PLoS Pathogens (Aug 2021)

Intranasal type I interferon treatment is beneficial only when administered before clinical signs onset in the SARS-CoV-2 hamster model.

  • Pierre Bessière,
  • Marine Wasniewski,
  • Evelyne Picard-Meyer,
  • Alexandre Servat,
  • Thomas Figueroa,
  • Charlotte Foret-Lucas,
  • Amelia Coggon,
  • Sandrine Lesellier,
  • Frank Boué,
  • Nathan Cebron,
  • Blandine Gausserès,
  • Catherine Trumel,
  • Gilles Foucras,
  • Francisco J Salguero,
  • Elodie Monchatre-Leroy,
  • Romain Volmer

DOI
https://doi.org/10.1371/journal.ppat.1009427
Journal volume & issue
Vol. 17, no. 8
p. e1009427

Abstract

Read online

Impaired type I interferons (IFNs) production or signaling have been associated with severe COVID-19, further promoting the evaluation of recombinant type I IFNs as therapeutics against SARS-CoV-2 infection.

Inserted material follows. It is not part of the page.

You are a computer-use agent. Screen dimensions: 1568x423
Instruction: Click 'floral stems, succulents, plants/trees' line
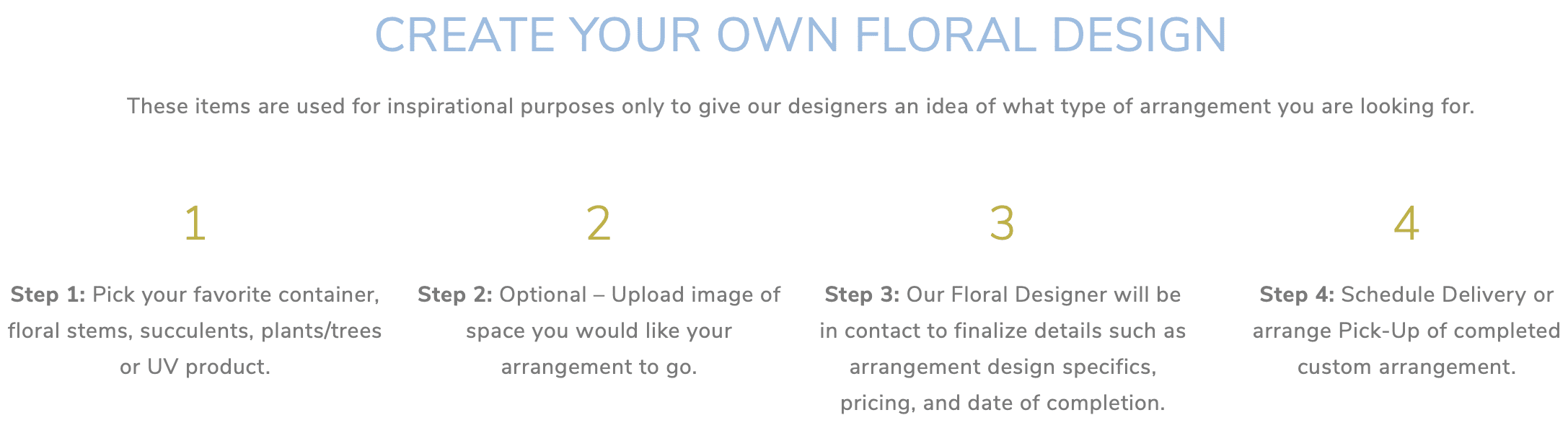[195, 331]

In the Syrian hamster model, we show that intranasal administration of IFN-α starting one day pre-infection or one day post-infection limited weight loss and decreased viral lung titers. By contrast, intranasal administration of IFN-α starting at the onset of symptoms three days post-infection had no impact on the clinical course of SARS-CoV-2 infection. Our results provide evidence that early type I IFN treatment is beneficial, while late interventions are ineffective, although not associated with signs of enhanced disease.